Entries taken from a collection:
--*--

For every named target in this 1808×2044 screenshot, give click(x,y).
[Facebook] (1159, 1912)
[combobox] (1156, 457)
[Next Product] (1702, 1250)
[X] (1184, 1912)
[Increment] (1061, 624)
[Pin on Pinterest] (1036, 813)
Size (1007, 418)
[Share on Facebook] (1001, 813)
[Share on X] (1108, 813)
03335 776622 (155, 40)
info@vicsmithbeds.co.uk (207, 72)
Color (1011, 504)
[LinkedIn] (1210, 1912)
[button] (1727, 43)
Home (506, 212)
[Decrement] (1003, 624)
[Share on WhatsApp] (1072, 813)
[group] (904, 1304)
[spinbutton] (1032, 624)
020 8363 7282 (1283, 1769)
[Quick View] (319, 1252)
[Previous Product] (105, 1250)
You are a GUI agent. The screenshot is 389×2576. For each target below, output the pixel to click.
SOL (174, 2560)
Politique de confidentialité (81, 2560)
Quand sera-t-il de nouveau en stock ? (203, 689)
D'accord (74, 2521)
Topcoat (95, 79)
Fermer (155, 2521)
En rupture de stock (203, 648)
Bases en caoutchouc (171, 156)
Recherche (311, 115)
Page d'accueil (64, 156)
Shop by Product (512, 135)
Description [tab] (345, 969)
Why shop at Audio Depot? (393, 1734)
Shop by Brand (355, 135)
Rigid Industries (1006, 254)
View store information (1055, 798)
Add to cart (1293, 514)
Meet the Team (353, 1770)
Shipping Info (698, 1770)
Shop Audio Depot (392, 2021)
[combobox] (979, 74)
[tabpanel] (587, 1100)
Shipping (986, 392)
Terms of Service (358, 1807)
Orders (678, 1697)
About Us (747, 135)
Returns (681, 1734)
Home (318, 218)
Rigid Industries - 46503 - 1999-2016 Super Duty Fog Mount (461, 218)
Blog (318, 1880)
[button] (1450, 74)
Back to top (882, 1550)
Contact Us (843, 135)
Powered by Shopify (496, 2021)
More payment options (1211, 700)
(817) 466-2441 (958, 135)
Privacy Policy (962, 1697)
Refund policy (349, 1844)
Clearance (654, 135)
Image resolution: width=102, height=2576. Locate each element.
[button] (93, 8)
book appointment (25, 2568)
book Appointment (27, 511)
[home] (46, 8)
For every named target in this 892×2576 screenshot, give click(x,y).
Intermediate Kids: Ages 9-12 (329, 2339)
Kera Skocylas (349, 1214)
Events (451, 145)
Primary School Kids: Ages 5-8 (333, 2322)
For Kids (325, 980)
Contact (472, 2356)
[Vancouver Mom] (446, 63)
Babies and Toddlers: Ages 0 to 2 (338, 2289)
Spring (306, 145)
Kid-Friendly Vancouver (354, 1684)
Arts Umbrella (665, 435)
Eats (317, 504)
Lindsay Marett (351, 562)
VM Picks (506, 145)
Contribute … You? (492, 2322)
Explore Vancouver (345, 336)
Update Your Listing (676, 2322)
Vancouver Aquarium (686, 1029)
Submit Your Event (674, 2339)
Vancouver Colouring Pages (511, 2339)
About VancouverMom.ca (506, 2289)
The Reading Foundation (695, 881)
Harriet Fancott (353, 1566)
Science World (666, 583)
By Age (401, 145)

--*--

_Work instructions_
All lines with the word "each" must be located in the data and copied.

_Your response_
You are a GUI agent. The screenshot is 389×2576. For each target below, output the pixel to click.
Image resolution: width=102, height=2576. Locate each element.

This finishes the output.